I do think also, without belaboring the point, or going into significant detail in this article at least, that the attitudes of white Europeans in America also have to do with their feudal background being that of a hierarchy of lords and serfs. It was this historic European feudal system that became preeminent in the southern part of the United States as with slavery, the white working class and the plantation owners as the primary hierarchy in which the plantation owner arrogance "lorded" over everyone else - namely slaves and the white workers. We still suffer from the vestiges of this unrestrained, unwarranted and ill-begotten arrogance. Trump's attorney general appointee, Jeff Sessions from Alabama, is a prime example of this prevailing feudal attitude.
In fact, I, of "white" European descent, am inclined to think that many of those of European descent are seemingly incredibly insecure with relatively little self-confidence in much of anything. Otherwise, why are they always so scared of ideas, cultures, religions, etc. that differ from their own?
This also has to do with the increased powerful influence of virtually unrestrained capitalism over the American culture and political system in the 20th, and now the 21rst century, that particularly accelerated during and after the Reagan administration.
And maybe this is also an elite thing altogether. It appears that anyone or any thought that challenges the elite capitalist power is alienated or destroyed whenever possible.
Additional Background on the Coup
Regarding the coup that has just occurred in the United States with the presidency of Donald Trump (and yes it is a coup), I need to go back at least to Karl Marx in the 1800s to make some sense of it all. Throughout his career, Marx began to write about and witness the oppression of capitalism and its devastating impact on the workers. But in addition to being a scholar on the topic, he involved himself in the activism of workers demanding change and seeking their rights. As a result, he ended up being kicked out of, for example, Cologne, France and Belgium and he finally took refuge in England.

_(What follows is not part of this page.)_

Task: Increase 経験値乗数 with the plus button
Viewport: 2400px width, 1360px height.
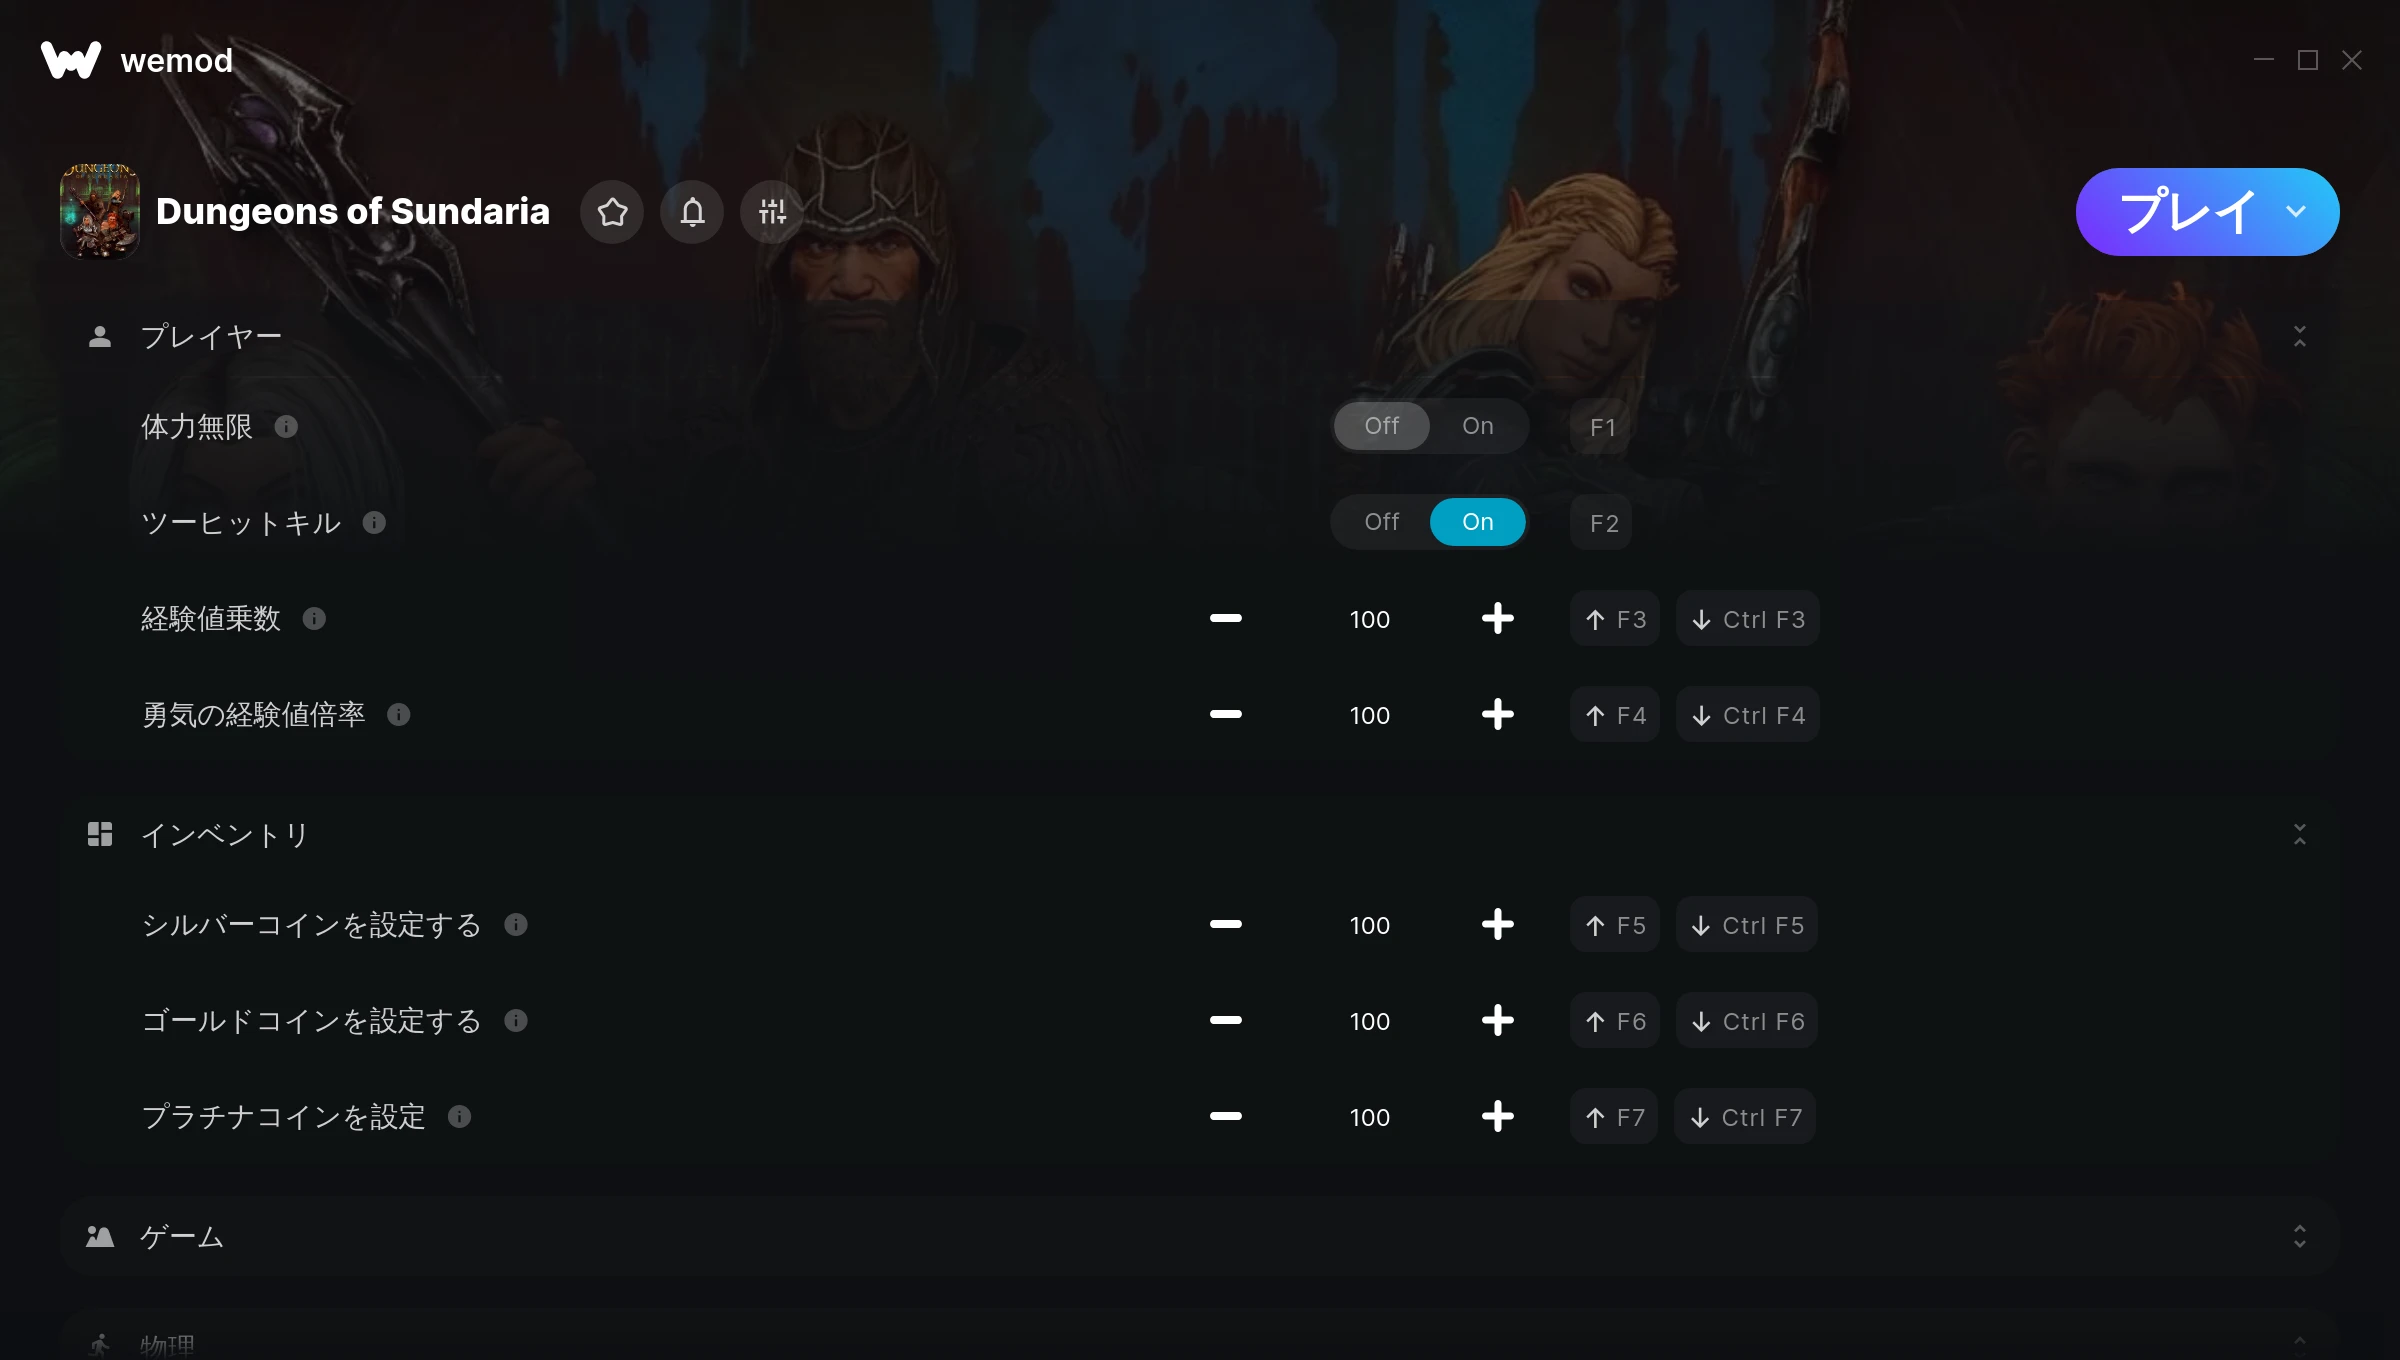Action: [1497, 619]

The point is that the ruling elite in these European countries were threatened by his leadership in espousing rights for workers and in teaching them about the oppressive capitalist system, overall, toward workers and how the workers should be alert to it all and organize.
But it is important to note that this issue of the ruling capitalist elite feeling threatened by Marx did not apply only to the leaders of Europe. The capitalist leaders in United States took note as well.
In fact, before the "Cold War" era after WWII, it appears that among the leading bankers and wealthy Americans overall, virtually anyone who did anything regarding advancement of collective rights - labor rights, civil rights, human rights, etc. - were considered suspicious and/or communists.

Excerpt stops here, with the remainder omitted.